If you aren’t a web developer but you are a DIYer and you’ve decided to install WordPress yourself, there are some things that you should keep in mind to watch out for along the way. In fact, there are many things to consider. Fortunately, none of them are so difficult to understand that you can’t master them yourself if you have the time. This article covers the first of these items:
Choose your username with care.
Don’t give anyone who is up to no good an easy opportunity to exploit your website. Make it as difficult as possible for hackers to take control of your site, and start by selecting something other than the default “admin” username. I prefer to set up usernames for my clients that are intuitive but not obvious, and I add in the odd special character for good measure.
Don’t forget to update your site’s tagline.
It’s important to make sure that you change the default WordPress tagline “Just Another WordPress Blog” to something meaningful for your business and your website. Just go to Settings >> General in your dashboard to update your tagline. Don’t forget to update your changes.
Avoid using the default permalink structure.
The default WordPress permalink structure is awkward, difficult to understand and definitely not search engine friendly. Fortunately, WordPress allows you to switch to a more user friendly permalink structure by going to Settings >> Permalinks. Everything you need to understand about creating good permalinks using keywords can’t be covered in this article, but suffice to say that your permalinks should use keywords and slugs that make sense and are appropriate for the main subject of the page or post. I typically select the Post Name option within Permalinks.

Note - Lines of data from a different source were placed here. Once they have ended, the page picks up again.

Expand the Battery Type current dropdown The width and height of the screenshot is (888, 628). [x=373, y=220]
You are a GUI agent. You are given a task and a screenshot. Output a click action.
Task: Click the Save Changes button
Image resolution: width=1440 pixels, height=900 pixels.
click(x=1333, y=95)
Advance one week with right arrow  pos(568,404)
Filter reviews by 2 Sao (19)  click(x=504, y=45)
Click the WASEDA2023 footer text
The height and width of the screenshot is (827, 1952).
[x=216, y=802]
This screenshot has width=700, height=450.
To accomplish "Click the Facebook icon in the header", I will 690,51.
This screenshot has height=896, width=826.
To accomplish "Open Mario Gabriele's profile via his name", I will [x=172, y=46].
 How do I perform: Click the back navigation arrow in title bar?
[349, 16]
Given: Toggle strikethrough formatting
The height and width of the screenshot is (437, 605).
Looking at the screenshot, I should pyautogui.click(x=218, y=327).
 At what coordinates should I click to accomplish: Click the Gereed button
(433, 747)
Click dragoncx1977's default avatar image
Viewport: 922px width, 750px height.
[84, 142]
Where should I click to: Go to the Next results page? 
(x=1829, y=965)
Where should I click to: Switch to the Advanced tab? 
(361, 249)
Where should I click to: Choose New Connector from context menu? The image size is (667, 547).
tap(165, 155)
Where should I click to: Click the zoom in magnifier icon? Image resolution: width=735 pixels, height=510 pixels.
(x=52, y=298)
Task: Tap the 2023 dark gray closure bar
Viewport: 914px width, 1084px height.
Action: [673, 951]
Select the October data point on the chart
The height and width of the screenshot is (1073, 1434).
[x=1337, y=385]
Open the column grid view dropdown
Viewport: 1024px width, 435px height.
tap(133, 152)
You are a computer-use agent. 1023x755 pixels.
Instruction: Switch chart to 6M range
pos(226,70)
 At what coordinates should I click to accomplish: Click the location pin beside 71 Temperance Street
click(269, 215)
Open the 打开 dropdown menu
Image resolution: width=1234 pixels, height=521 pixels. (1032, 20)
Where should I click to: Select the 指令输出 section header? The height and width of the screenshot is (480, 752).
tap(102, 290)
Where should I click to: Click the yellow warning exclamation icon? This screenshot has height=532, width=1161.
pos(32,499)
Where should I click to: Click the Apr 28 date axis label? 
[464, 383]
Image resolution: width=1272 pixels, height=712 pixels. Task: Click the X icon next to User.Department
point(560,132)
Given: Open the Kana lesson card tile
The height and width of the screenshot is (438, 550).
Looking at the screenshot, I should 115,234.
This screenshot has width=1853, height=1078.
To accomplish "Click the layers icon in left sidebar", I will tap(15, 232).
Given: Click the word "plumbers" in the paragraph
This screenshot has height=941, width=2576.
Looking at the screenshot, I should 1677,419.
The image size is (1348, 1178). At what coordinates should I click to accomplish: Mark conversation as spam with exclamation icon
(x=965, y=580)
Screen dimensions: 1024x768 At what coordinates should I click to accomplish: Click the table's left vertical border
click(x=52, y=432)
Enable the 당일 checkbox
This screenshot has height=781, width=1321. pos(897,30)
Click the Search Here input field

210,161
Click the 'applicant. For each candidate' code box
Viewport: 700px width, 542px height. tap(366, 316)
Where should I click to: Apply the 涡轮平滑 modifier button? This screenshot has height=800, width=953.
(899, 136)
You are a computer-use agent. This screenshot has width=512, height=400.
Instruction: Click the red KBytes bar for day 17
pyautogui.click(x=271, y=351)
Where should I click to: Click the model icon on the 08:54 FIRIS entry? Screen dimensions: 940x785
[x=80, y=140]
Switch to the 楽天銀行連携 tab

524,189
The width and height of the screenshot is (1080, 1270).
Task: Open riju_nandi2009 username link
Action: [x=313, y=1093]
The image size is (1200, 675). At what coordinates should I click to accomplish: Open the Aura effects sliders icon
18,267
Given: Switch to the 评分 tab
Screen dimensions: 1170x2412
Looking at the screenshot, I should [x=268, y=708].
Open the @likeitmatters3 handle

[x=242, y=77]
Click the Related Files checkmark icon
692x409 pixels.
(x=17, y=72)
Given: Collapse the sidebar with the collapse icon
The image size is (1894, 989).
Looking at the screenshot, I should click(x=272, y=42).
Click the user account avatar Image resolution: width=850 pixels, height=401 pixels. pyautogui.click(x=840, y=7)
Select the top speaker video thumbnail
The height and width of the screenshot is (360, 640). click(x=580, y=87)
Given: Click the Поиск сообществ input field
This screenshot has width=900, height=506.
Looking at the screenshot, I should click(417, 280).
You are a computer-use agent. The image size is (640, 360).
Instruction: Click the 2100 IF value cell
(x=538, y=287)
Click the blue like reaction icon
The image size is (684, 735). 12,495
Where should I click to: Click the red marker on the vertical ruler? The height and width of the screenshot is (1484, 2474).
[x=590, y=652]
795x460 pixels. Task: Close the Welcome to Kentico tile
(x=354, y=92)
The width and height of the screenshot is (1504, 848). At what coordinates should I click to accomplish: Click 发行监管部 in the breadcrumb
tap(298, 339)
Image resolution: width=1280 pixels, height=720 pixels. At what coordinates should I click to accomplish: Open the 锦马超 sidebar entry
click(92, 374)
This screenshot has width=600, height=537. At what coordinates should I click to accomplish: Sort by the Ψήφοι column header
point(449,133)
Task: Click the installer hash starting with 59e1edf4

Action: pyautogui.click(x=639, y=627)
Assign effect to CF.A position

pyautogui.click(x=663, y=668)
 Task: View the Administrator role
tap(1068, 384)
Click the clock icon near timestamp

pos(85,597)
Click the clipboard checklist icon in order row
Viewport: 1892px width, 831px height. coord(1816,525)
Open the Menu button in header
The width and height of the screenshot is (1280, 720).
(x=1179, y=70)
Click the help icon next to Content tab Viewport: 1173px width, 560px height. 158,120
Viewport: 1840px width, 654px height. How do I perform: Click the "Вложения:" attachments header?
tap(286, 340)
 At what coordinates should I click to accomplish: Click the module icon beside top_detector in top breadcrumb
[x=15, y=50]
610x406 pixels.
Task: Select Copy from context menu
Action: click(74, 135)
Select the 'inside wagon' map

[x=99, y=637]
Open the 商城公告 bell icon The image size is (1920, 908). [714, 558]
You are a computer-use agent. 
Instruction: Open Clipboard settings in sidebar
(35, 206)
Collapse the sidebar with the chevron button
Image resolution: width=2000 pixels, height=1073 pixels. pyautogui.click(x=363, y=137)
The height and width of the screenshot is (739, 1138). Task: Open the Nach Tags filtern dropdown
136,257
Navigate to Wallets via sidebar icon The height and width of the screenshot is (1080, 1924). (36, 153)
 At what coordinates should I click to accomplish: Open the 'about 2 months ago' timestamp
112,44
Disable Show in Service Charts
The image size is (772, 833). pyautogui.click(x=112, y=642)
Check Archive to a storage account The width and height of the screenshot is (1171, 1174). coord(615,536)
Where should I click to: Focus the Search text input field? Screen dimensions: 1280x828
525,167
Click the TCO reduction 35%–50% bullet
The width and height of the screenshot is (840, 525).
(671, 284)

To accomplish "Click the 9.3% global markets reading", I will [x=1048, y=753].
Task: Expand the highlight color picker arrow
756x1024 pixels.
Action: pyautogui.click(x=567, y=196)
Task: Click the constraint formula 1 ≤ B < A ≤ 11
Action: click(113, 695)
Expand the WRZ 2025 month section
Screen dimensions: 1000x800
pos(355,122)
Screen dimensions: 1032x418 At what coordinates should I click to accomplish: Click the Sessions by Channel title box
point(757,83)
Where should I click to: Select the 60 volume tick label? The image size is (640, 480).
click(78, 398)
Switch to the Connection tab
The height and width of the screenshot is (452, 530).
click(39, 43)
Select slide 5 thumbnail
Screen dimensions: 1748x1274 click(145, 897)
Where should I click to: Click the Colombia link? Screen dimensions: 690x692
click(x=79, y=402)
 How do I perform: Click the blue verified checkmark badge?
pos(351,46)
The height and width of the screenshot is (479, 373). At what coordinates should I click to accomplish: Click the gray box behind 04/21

Remember to Optimize Your Images.
Site speed should be important to you regardless of your level of expertise with website devleopment. We’ve all experienced a slow website.
One way to make sure your website loads at the fastest speed possible is to make sure your images are optimized before you upload them to your media library and use them in your pages and posts. In my opinion, it is a mistake to upload uncompressed or huge images and rely on WordPress to take care of the optimization. While WordPress does have good image handling capabilities, these do not take the place of you optimizing your images beforehand. Most industry standard graphics software will do this for you.
If you are unsure about doing this yourself, and you really would prefer to have WordPress handle this, you can elect to use a WordPress plugin such as WP Smush to do the optimization for you.